I did start to remove the whole rubber piece leading up to the throttle body, but found that I could just move it off to the side and get in there pretty good with a clean cloth and the cleaner. Did it at 50,000 and now at 108,000 it was dirty. 

Next thing.....check the timing. Never did it and I'm a little curious.


----------



## gnprll (Oct 10, 2008)

*location of idle air control*

its mounted on the passenger side of the intake,at the very end of the intake. make sure the engine isnt hot when you remove it because two of the rubber hoses have coolant from the engine in them and if it is hot it could spray you. I sprayed crc throttle body cleaner on mine and it cleaned it up pretty good. also be careful not to turn the adjusting screw on it as you could make your idle worse.


----------



## Rusty90stanza (Oct 6, 2008)

if that doesn't work can i bypass the egr somehow?


----------



## gnprll (Oct 10, 2008)

*egr*

Ive never tried bypassing the egr valve.I dont know if it will work. You can check the egr to find out if it is bad or plugged,with the engine idling reach under the body of the egr valve and push up.if it is working the engine should try to die when you do this. I would also check to make sure there are no cracked or broken vaccuum lines.no cracks or leaks in the snorkel going to the throttle body and with the engine running tap on the top of the maf sensor with your knuckles,if the idle changes than your maf sensor is probably bad. you can unplug the wires from the maf sensor with the ngine running and if the idle doesnt change then its bad. These engines are temperamental,for instance they have to maintain vaccuum in the engine to run properly_something as minor as the seal on the oil cap allowing air into the valve cover will make it run poorly. Have you checked for any codes or is the check engine light coming on?


----------



## Rusty90stanza (Oct 6, 2008)

gnprll said:


> Ive never tried bypassing the egr valve.I dont know if it will work. You can check the egr to find out if it is bad or plugged,with the engine idling reach under the body of the egr valve and push up.if it is working the engine should try to die when you do this. I would also check to make sure there are no cracked or broken vaccuum lines.no cracks or leaks in the snorkel going to the throttle body and with the engine running tap on the top of the maf sensor with your knuckles,if the idle changes than your maf sensor is probably bad. you can unplug the wires from the maf sensor with the ngine running and if the idle doesnt change then its bad. These engines are temperamental,for instance they have to maintain vaccuum in the engine to run properly_something as minor as the seal on the oil cap allowing air into the valve cover will make it run poorly. Have you checked for any codes or is the check engine light coming on?

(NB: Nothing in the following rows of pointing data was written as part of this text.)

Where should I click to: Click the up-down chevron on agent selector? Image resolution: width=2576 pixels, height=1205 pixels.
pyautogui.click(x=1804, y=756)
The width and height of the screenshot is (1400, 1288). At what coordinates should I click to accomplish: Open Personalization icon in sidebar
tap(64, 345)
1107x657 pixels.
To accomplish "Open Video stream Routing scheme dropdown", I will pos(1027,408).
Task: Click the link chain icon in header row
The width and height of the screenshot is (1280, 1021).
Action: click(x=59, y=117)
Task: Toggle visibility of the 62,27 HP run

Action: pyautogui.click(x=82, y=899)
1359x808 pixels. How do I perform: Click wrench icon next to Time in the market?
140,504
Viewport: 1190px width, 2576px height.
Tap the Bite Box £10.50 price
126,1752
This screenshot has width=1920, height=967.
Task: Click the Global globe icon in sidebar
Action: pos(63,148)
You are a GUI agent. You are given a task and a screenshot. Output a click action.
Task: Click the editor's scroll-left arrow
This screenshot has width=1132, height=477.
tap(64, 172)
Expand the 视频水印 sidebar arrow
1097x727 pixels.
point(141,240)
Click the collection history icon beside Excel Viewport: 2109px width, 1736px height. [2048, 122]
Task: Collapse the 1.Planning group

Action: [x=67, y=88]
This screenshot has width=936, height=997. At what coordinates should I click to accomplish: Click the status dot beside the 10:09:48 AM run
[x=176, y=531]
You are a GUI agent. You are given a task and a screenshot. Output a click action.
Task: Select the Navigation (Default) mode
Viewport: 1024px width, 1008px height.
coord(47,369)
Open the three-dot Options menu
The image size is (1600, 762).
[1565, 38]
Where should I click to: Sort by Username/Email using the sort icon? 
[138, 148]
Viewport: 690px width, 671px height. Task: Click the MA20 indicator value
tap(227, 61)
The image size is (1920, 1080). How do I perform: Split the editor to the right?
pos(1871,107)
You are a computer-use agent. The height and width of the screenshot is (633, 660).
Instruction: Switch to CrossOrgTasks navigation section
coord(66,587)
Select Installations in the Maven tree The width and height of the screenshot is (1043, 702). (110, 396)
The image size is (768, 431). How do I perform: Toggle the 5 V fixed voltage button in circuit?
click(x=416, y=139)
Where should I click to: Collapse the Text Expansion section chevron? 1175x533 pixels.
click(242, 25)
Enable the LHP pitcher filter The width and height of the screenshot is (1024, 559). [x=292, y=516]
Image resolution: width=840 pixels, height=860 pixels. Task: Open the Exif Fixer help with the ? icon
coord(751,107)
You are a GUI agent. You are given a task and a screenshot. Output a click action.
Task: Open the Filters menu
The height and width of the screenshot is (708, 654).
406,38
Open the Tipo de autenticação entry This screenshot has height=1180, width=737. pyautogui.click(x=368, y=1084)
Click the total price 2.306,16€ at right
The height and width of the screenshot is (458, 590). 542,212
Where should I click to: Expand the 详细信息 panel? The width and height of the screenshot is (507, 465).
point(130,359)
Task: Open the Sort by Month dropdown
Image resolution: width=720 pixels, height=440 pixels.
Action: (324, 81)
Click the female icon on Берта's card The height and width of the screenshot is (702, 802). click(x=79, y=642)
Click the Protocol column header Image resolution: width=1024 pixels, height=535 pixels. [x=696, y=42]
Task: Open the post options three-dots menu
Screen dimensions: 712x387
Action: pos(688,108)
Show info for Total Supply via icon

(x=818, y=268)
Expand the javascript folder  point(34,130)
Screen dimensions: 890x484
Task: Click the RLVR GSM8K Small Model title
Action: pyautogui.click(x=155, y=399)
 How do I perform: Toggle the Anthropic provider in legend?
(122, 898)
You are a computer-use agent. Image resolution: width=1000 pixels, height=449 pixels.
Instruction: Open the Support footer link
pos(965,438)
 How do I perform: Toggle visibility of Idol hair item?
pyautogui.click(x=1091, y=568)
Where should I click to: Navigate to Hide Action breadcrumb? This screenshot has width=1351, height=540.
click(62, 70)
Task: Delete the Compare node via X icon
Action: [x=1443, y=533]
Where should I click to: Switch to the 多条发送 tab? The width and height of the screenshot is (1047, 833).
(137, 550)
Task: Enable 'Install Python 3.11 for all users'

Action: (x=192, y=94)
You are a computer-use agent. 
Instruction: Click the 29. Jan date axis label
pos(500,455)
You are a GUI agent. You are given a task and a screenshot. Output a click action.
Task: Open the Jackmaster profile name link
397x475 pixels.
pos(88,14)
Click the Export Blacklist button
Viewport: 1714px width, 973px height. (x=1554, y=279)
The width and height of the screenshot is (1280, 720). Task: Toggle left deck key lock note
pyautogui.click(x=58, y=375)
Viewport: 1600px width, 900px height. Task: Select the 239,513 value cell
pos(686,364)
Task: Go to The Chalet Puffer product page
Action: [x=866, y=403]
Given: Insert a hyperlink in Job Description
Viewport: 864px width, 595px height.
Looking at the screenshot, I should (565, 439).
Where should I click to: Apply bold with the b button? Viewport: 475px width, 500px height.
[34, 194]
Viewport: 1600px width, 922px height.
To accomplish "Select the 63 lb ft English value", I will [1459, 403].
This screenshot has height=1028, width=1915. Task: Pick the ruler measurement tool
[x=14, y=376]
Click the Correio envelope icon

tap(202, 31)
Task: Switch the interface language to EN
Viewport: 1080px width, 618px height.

I don't know anyone that has a scanner for pre 96 models so no. i don't have a check engine light and honestly I don't think it even exists on the car. Now will the car still idle if i pull the harness to the maf, does it have pre-loaded tune so it will still idle?


----------



## Rusty90stanza (Oct 6, 2008)

Well, I took the idle air control valve off cleaned it with a wire brush and re-installed everything and it is still doing the same thing!!!


----------



## Rusty90stanza (Oct 6, 2008)

Problem solved, took it to the shop #1 fuel injector was clogged. It was replaced and problem solved.


----------